Maybe a close friend or casual acquaintance was talking to you recently about an ex-girlfriend or boyfriend. They mentioned how they would just love to find out where they were, reach out, and say sorry.
You empathize with their plight, their situation. You want to offer some comfort and assurance. You may have even told them, “I can try to locate them for you.”
You can certainly do that. If you have a person’s name and last known address, you can run a public records search to try and locate them through a service like CheckPeople.
What you need to keep in mind, though, is if that information you find and report to this other friend or acquaintance is used for any illegal activity, that opens you up to potential liability — both civil and possibly criminal, depending on the circumstances.
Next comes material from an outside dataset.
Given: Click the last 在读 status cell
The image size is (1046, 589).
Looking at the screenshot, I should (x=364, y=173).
There is absolutely no reason why this other individual can’t do a search of this nature themselves.
What if they don’t have a computer or Internet connection?
How many people is that, really? Most people have access to the Internet in some form or another. It could be through a smartphone, tablet, laptop, or even the library.
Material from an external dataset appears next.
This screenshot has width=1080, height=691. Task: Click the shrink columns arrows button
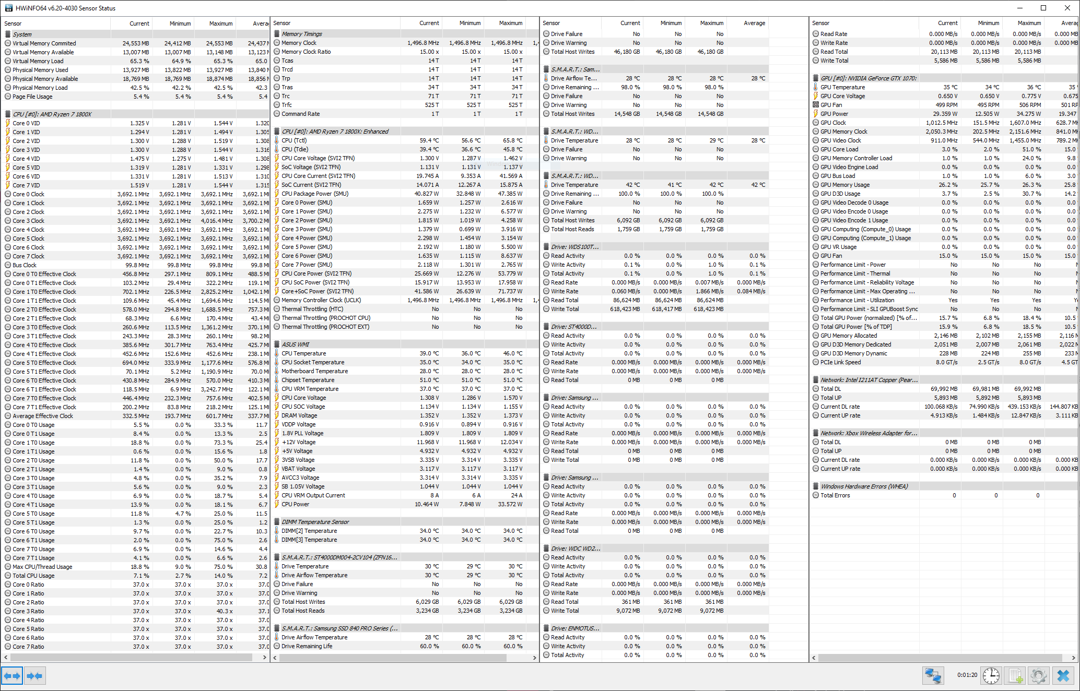(x=34, y=676)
Anybody can go to a public library, sign up to use one of their computers connect to the Internet. From there, they can use a service and find someone’s location.
Because of the potential legal entanglements, you could find yourself in if you don’t know why a friend or acquaintance is trying to locate someone, it’s best to advise them to do this on their own. That way, they can see the legal terms and expectations regarding the search they are about to conduct.
What If You Can’t Find Someone’s Location?
If you use a service like CheckPeople and it doesn’t have their most recent location, there could be a number of reasons for that. They may not want it reported, they may have been stalked and have been granted an injunction by the courts to have some of this information removed or hidden, or they may have gone “off the grid,” meaning they are careful to not have their information publicly recorded (at least digitally).
If you can’t find someone’s location using a service like this, you will not find it using any other service. That’s because these services use public records information, and if it is available, it will show up.
You will simply have to accept that this individual is not willing to be located at this time. You can try and search for another family member or friend, track them down, and reach out if it’s truly important, but if they say that person you’re looking for simply doesn’t want to be contacted, accept that, move on, and let it go.